Friday, November 13, 2009

America's Top College Professor - WSJ.com


America's Top College Professor - WSJ.com:

"Elliott West doesn't seem like the coolest guy on campus. With his tweed coat and thinning hair, he appears to be the stereotype of a studious professor, only truly at home among library stacks or in a dusty archive. But Prof. West, who teaches American history at the University of Arkansas, is in the midst of a heated public competition: He is one of three finalists in a contest that will confer a prize on the best college teacher in America. In the highest sense of the word, Prof. West is a competitive performer."

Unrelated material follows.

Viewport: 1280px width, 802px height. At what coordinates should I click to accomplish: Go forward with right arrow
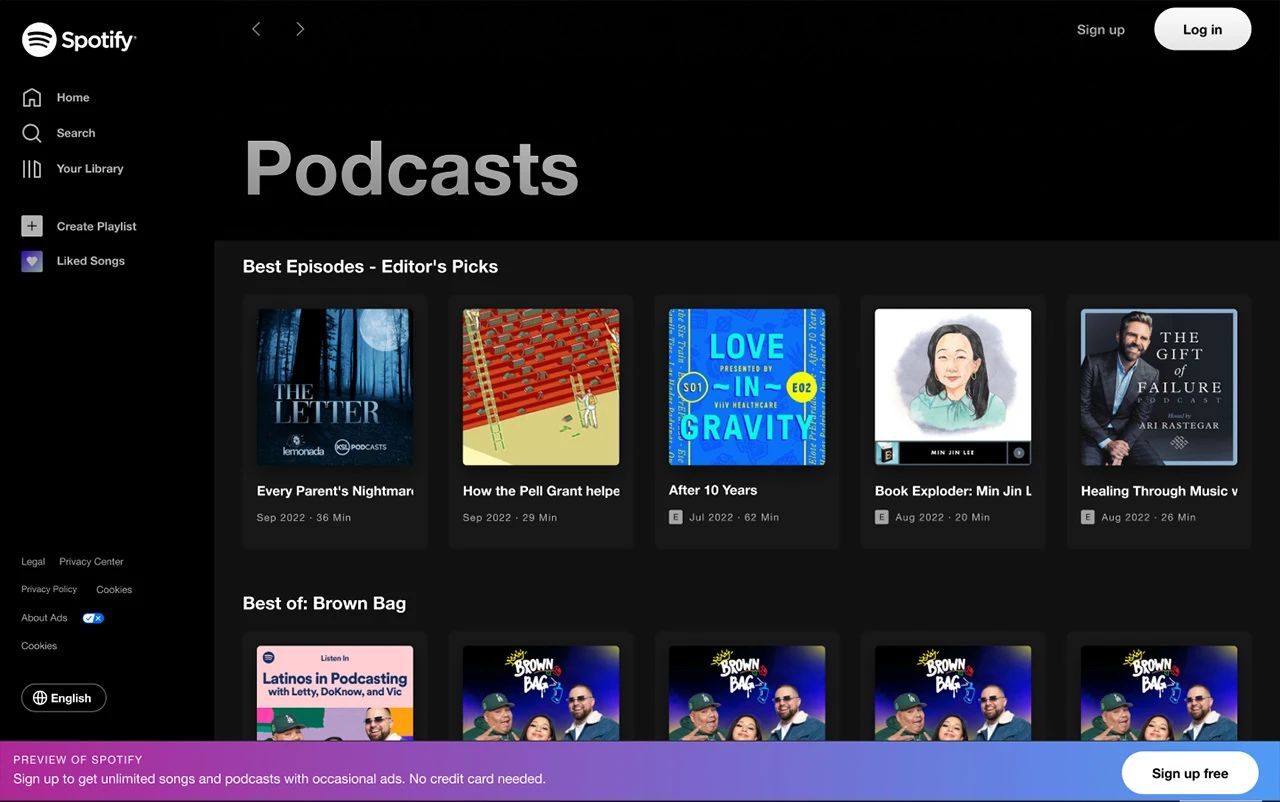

The prize itself—sponsored by Baylor University and called the Cherry Teaching Award, after the late alumnus whose donation made it possible—is one of the biggest money awards that an American professor can win ($200,000). And its measure of merit is not scholarly output but classroom performance—that crucial aspect of the teaching mission that is so often overshadowed, these days, by the arcana of specialized research and the mad race for publication and tenure.

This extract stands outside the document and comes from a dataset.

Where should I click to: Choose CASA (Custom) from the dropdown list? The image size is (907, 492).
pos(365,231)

The Cherry award seeks out college teachers who, according to both students and fellow teachers, are especially good at making clear, forceful, inspiring, knowledge-rich classroom presentations that actually help students to learn. The finalists this year include, in addition to Prof. West, Roger Rosenblatt of Stony Brook University and Edward Burger of Williams College. Each has been asked to deliver a public lecture at Baylor and another lecture on his home campus. The winner—chosen by a panel of Baylor-appointed judges—will have the privilege of spending a semester teaching at Baylor (as well as cashing that hefty award-check).